| Exercise goal |
Pull every line holding the word "computer" out of the data and copy it.

| Dataset |

____

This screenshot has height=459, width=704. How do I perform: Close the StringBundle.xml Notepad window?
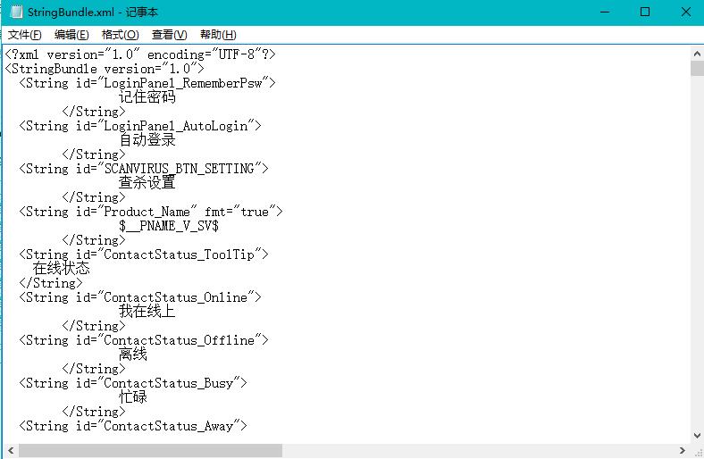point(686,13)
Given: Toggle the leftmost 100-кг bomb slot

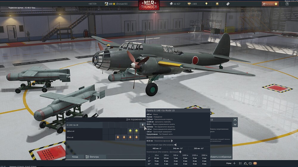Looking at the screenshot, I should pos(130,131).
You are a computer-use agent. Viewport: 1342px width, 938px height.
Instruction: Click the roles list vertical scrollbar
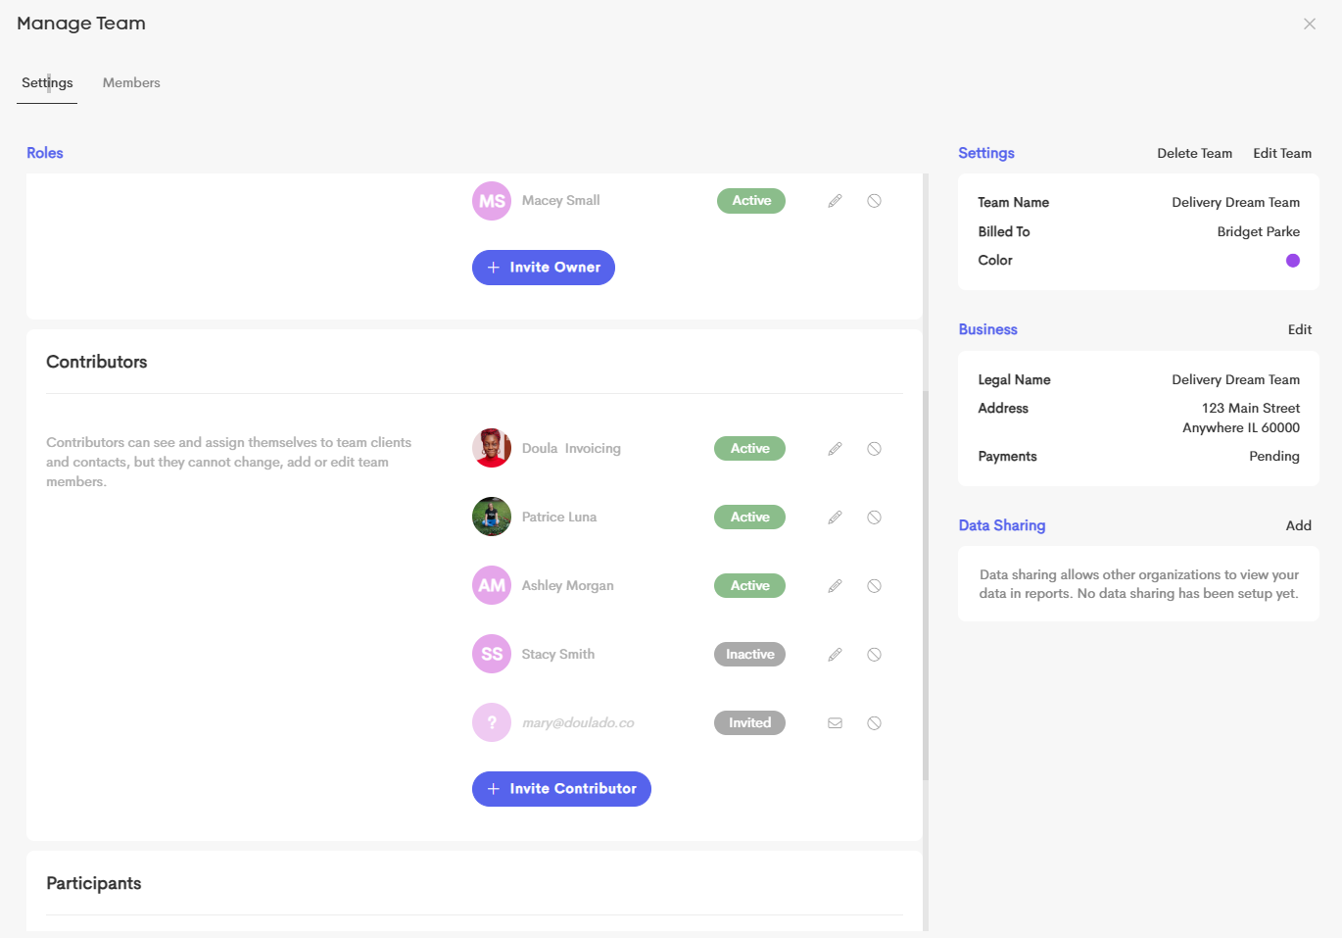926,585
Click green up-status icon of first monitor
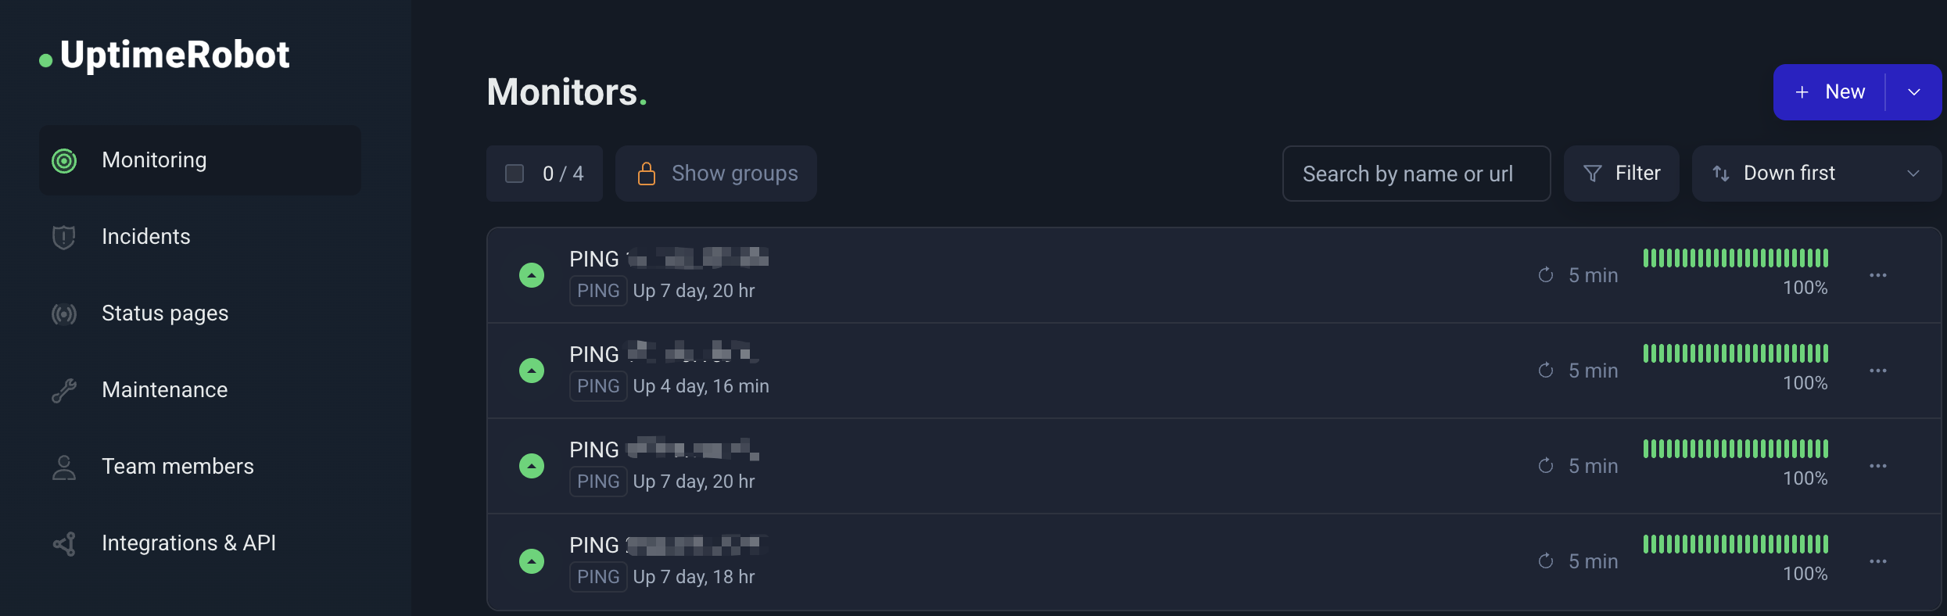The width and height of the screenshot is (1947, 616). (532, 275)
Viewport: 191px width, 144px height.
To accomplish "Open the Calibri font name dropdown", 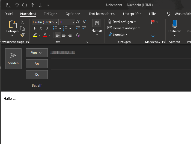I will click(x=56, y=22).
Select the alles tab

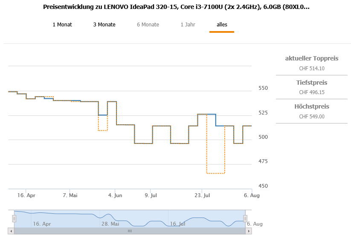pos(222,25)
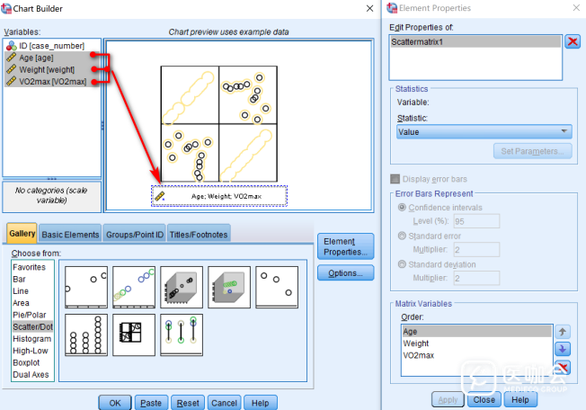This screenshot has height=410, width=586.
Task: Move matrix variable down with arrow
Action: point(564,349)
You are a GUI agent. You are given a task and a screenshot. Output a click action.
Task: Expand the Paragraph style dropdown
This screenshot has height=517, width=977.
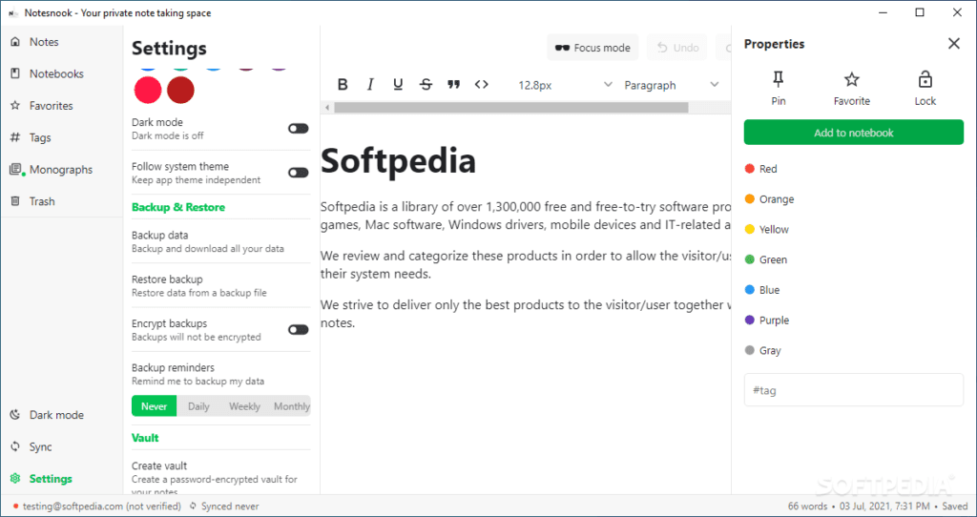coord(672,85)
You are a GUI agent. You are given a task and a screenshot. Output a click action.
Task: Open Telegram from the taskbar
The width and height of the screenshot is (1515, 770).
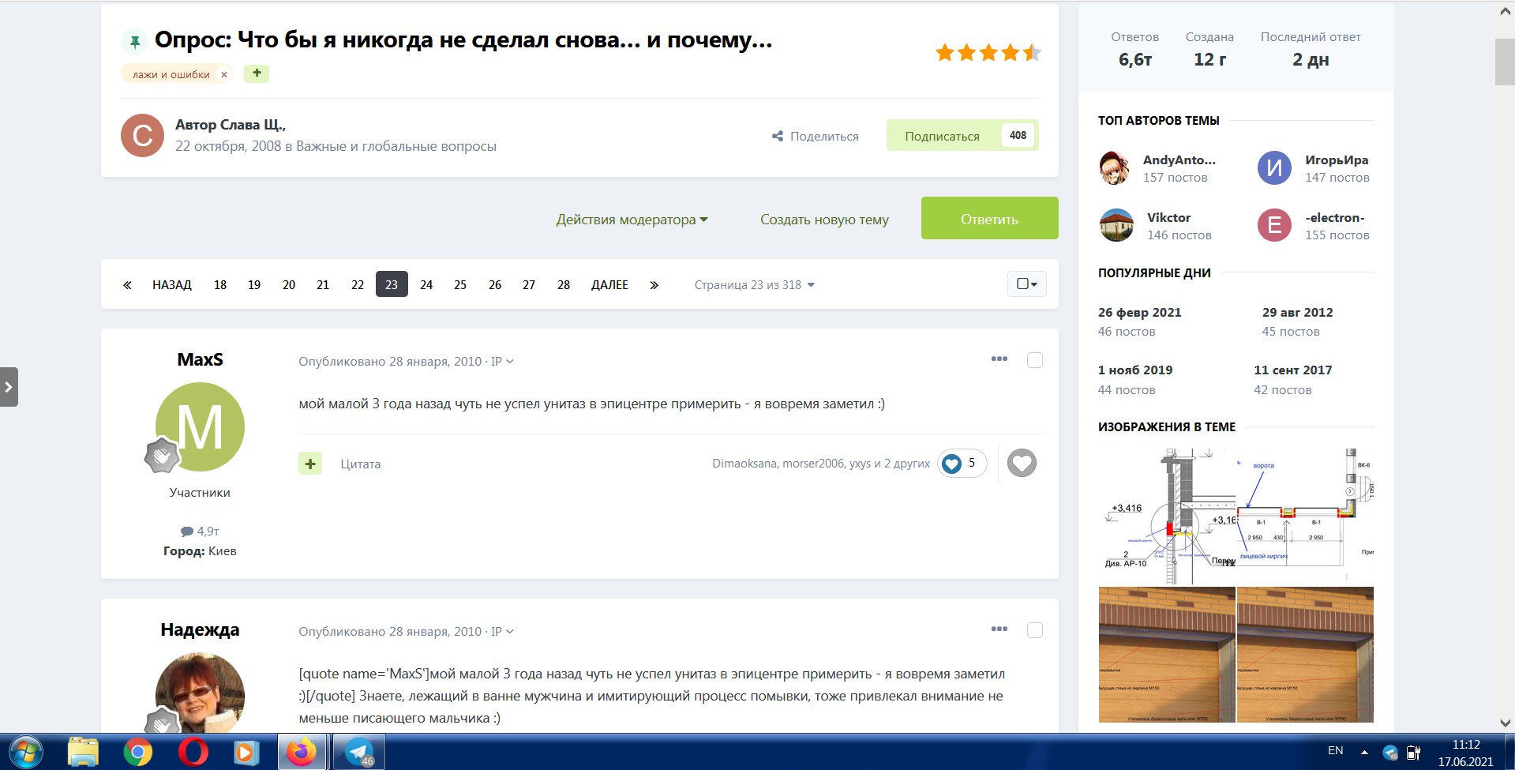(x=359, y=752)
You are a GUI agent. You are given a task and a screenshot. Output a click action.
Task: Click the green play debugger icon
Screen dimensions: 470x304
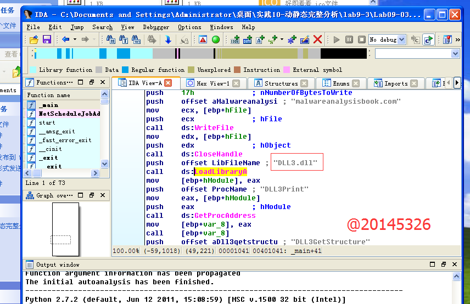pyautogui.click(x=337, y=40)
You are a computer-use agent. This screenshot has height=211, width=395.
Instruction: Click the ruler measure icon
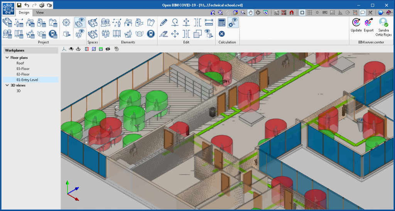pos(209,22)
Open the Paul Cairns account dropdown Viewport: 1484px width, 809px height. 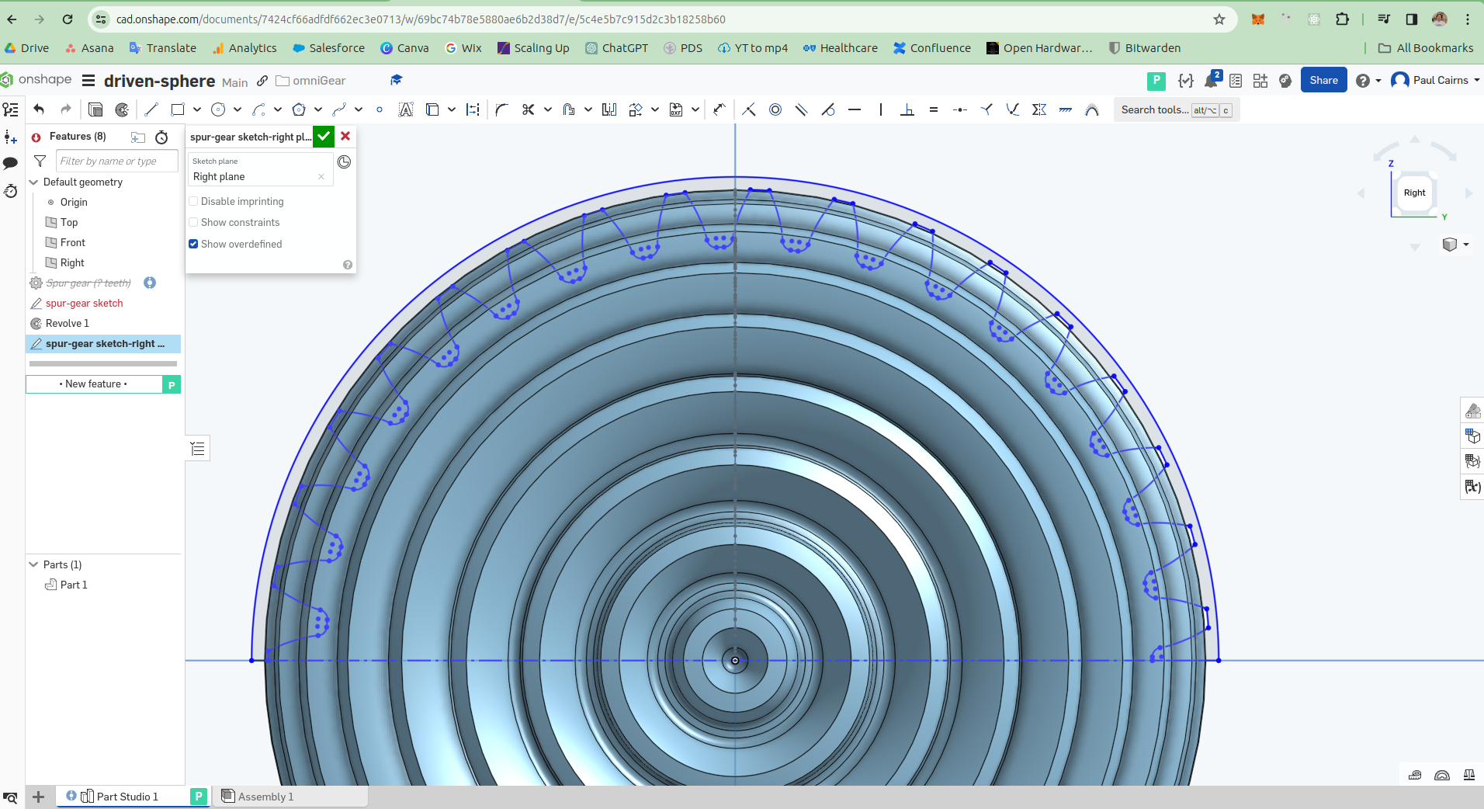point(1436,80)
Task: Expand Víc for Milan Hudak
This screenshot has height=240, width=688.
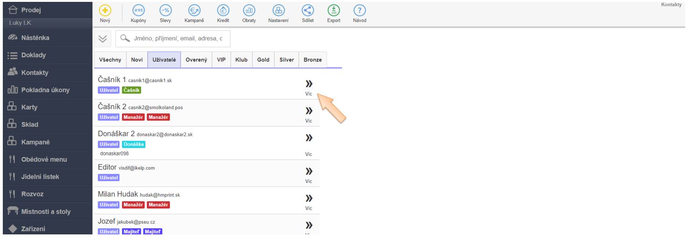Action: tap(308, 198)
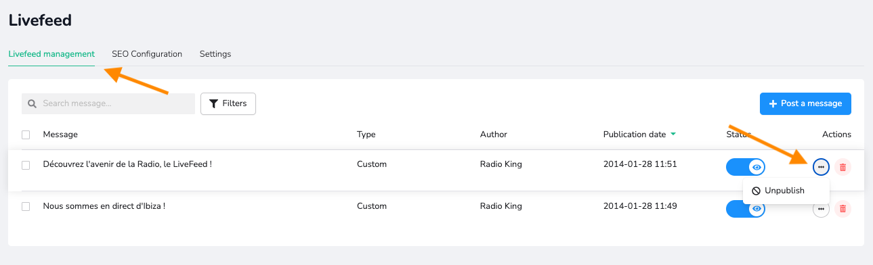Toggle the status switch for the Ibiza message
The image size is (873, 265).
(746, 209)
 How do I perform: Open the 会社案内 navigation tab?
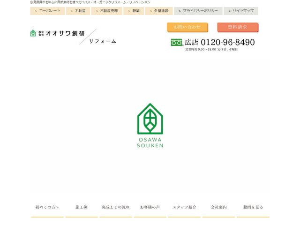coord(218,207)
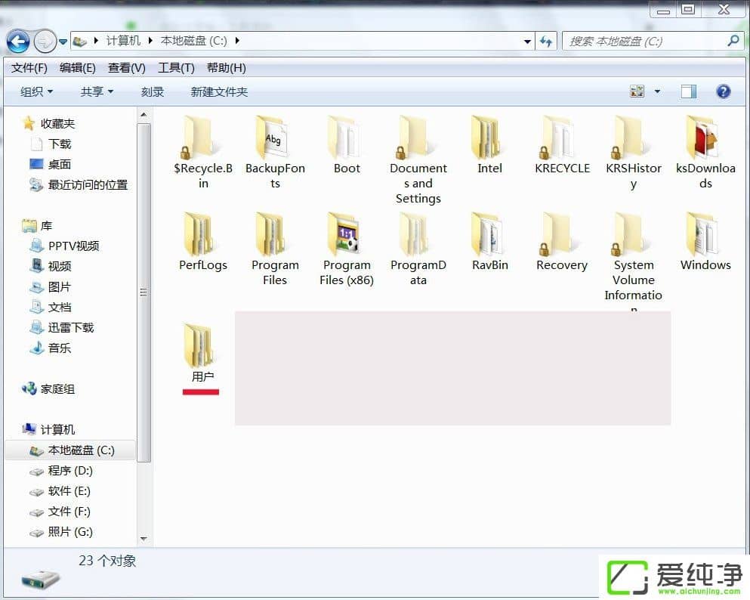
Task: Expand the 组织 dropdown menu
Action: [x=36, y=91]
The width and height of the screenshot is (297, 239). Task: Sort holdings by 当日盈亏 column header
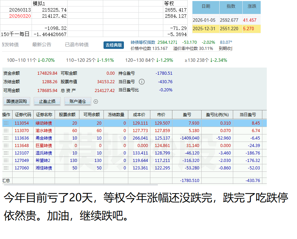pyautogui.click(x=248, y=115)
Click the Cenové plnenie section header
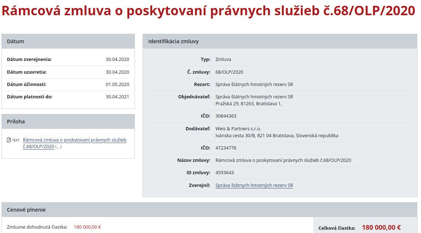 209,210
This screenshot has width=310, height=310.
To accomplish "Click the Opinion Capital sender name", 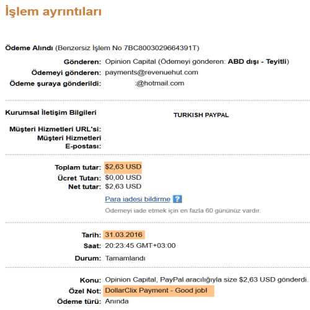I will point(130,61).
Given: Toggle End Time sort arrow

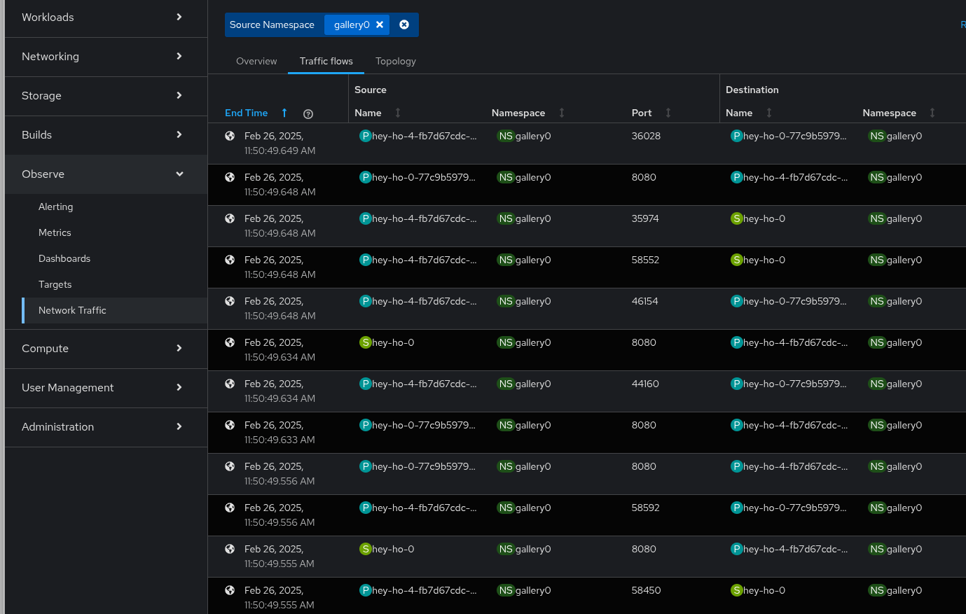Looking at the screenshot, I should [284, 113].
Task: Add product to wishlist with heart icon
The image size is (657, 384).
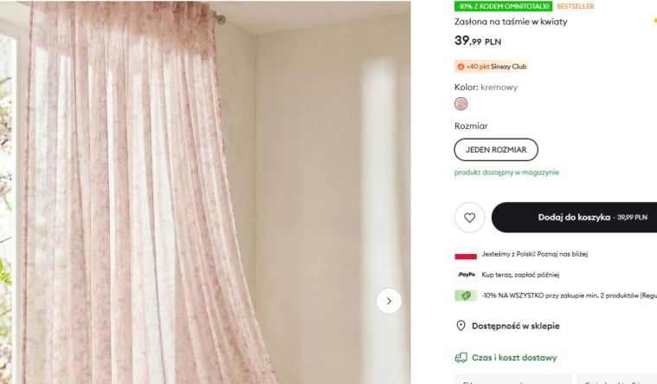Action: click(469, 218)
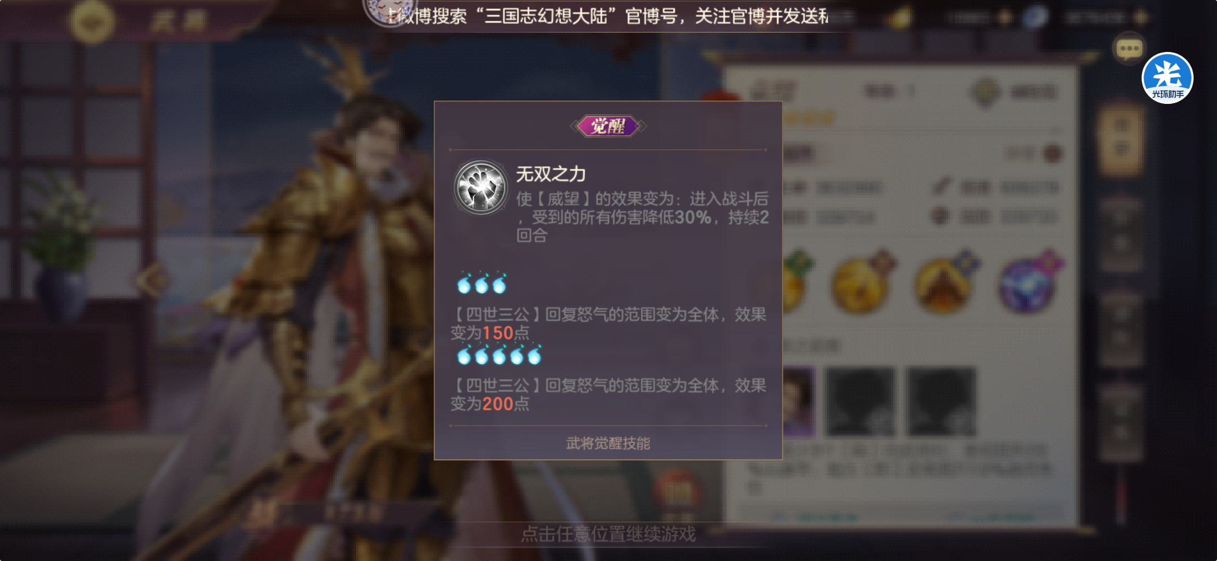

____

| Result of this exercise |
You are a computer-use agent. Viewport: 1342px width, 938px height.
You are a computer-use agent. This screenshot has height=211, width=395.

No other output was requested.